> Short exercise: List each line in the records that contains the word "height", matching its capitalization exactly.

> Stored items:
================================

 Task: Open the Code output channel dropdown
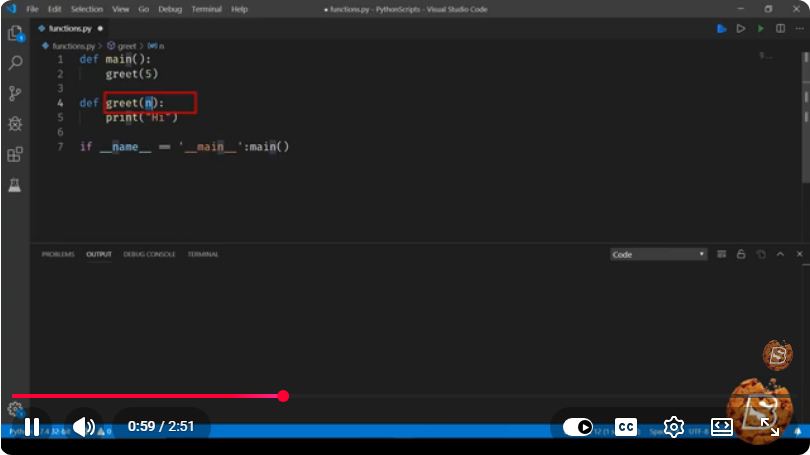pyautogui.click(x=658, y=254)
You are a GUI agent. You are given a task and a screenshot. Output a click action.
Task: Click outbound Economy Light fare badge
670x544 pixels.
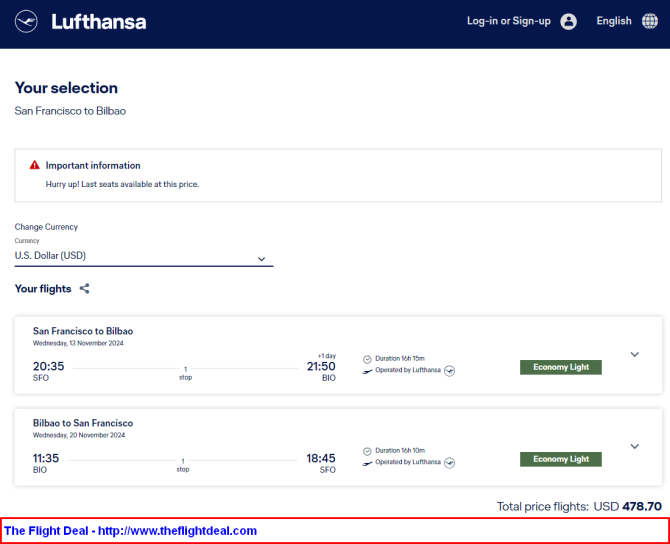(561, 367)

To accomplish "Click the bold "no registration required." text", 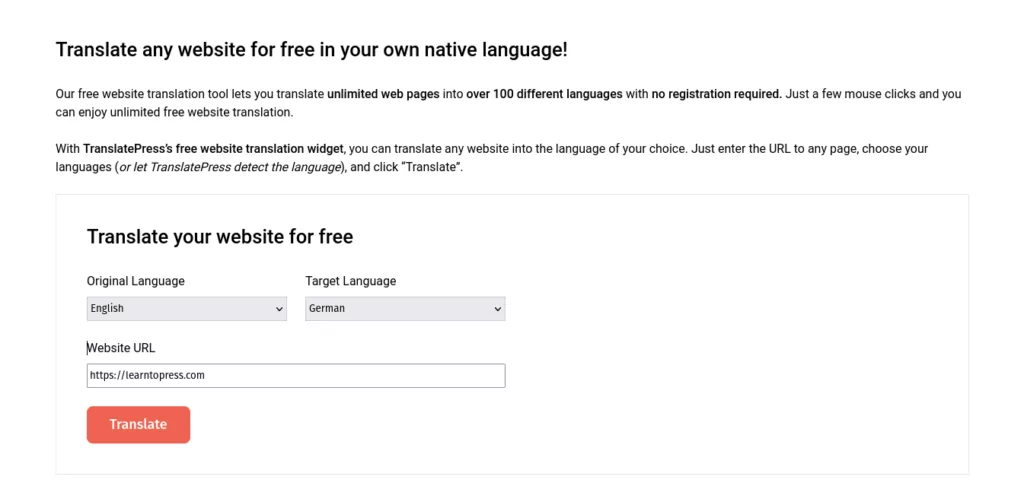I will pos(716,94).
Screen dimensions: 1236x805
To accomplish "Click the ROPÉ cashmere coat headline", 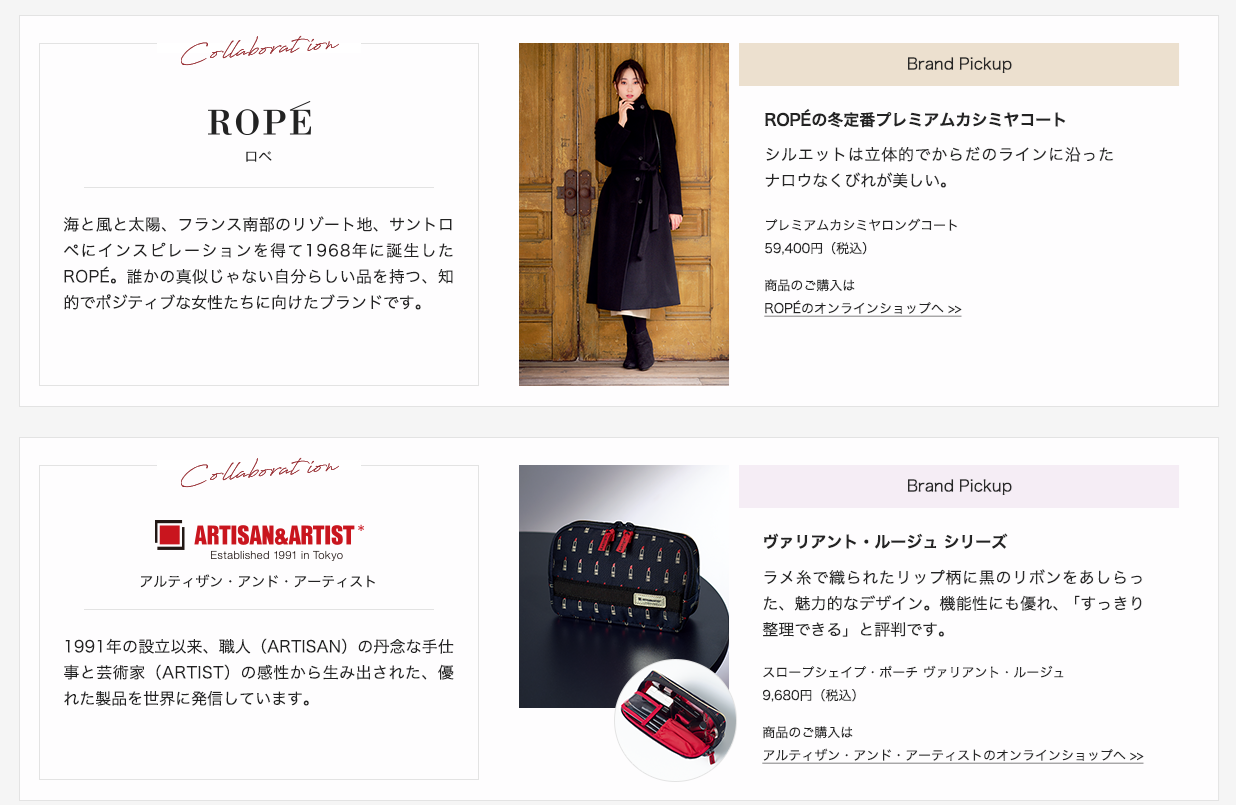I will 915,120.
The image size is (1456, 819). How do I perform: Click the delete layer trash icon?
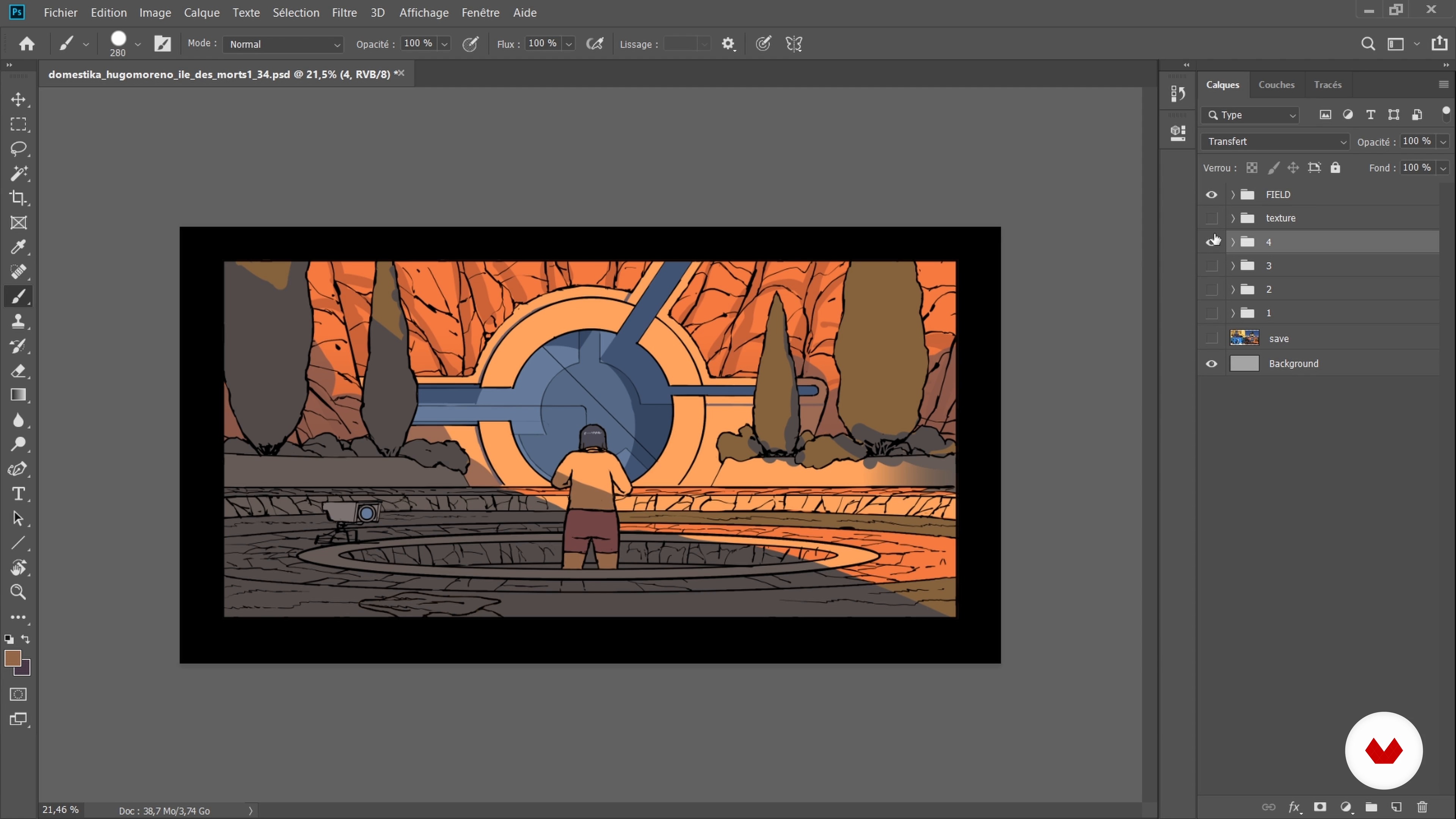coord(1423,807)
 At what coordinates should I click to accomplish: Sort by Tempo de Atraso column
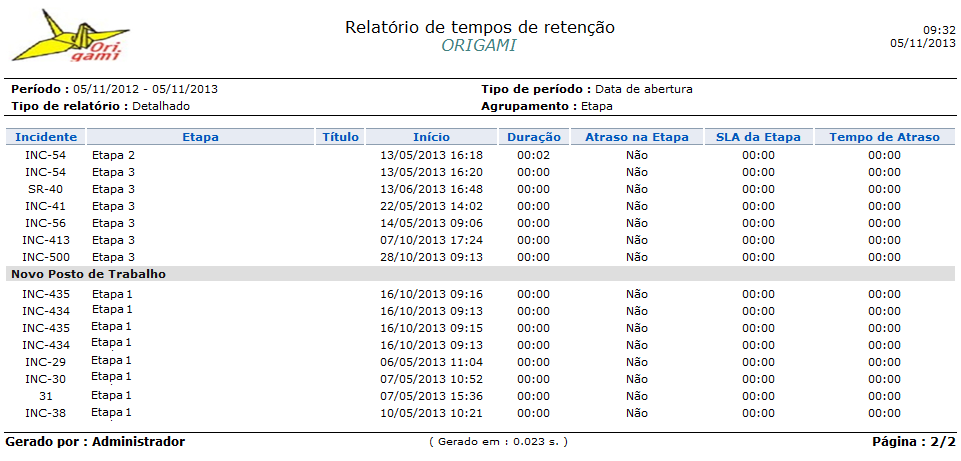coord(884,137)
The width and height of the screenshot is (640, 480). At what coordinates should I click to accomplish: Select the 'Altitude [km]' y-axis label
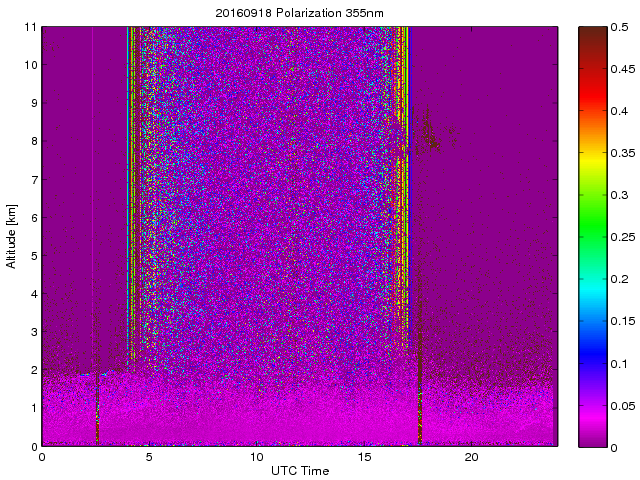tap(12, 236)

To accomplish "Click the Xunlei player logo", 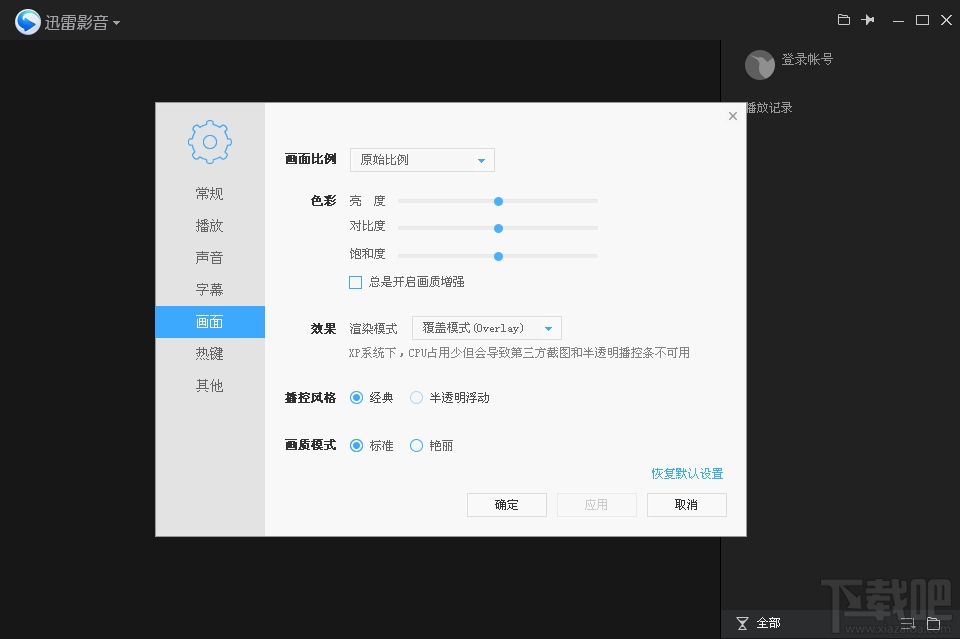I will (x=27, y=19).
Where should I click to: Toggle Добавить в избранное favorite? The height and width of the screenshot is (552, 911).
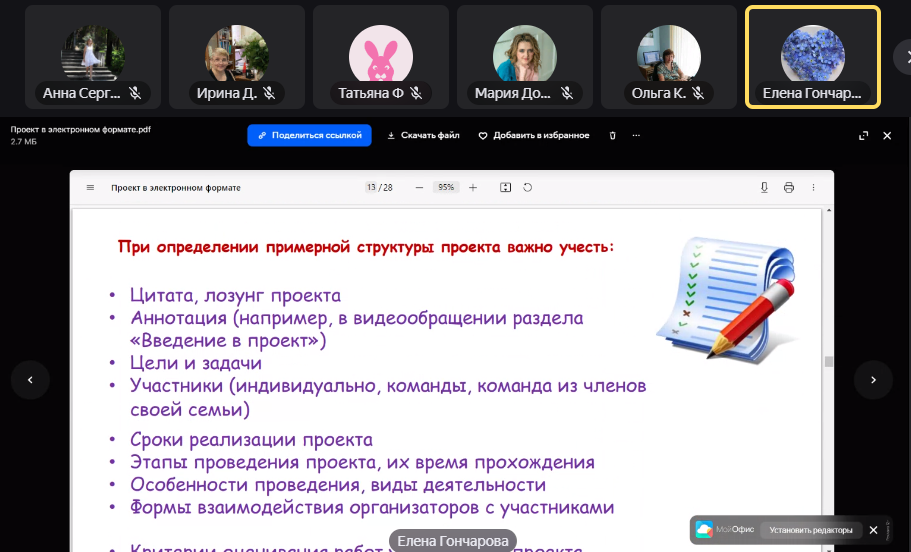(533, 135)
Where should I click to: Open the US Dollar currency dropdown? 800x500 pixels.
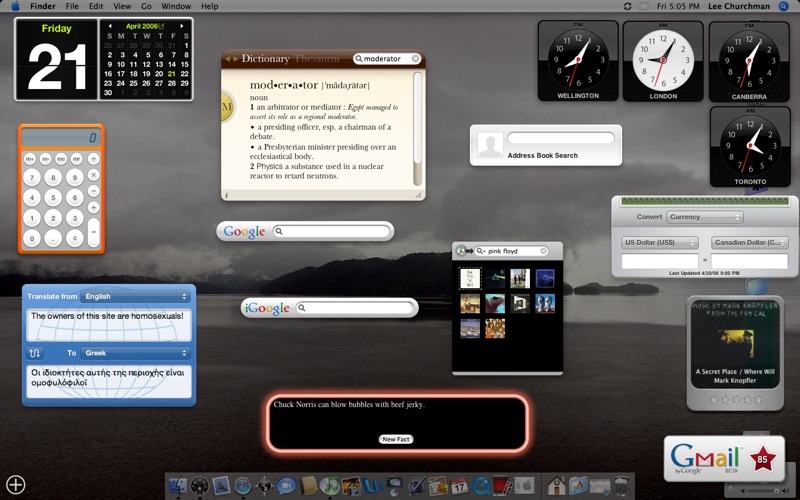(660, 242)
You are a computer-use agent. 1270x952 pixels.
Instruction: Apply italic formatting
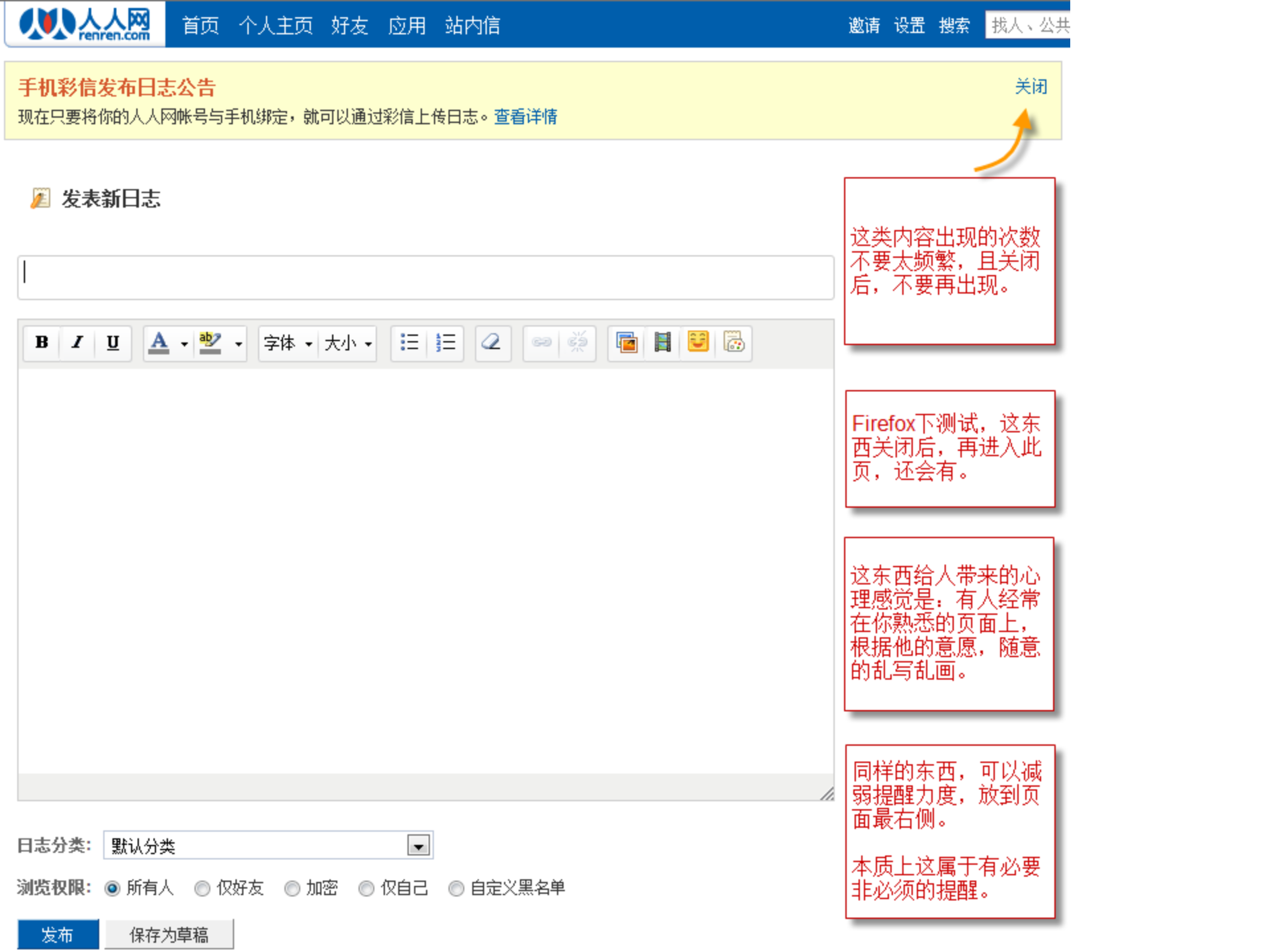(x=77, y=343)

================================

> Full solution:
The width and height of the screenshot is (640, 480). At what coordinates should I click to accomplish: Select the 'Altitude [km]' y-axis label
Where should I click to: Toggle Добавить в избранное favorite? The height and width of the screenshot is (552, 911).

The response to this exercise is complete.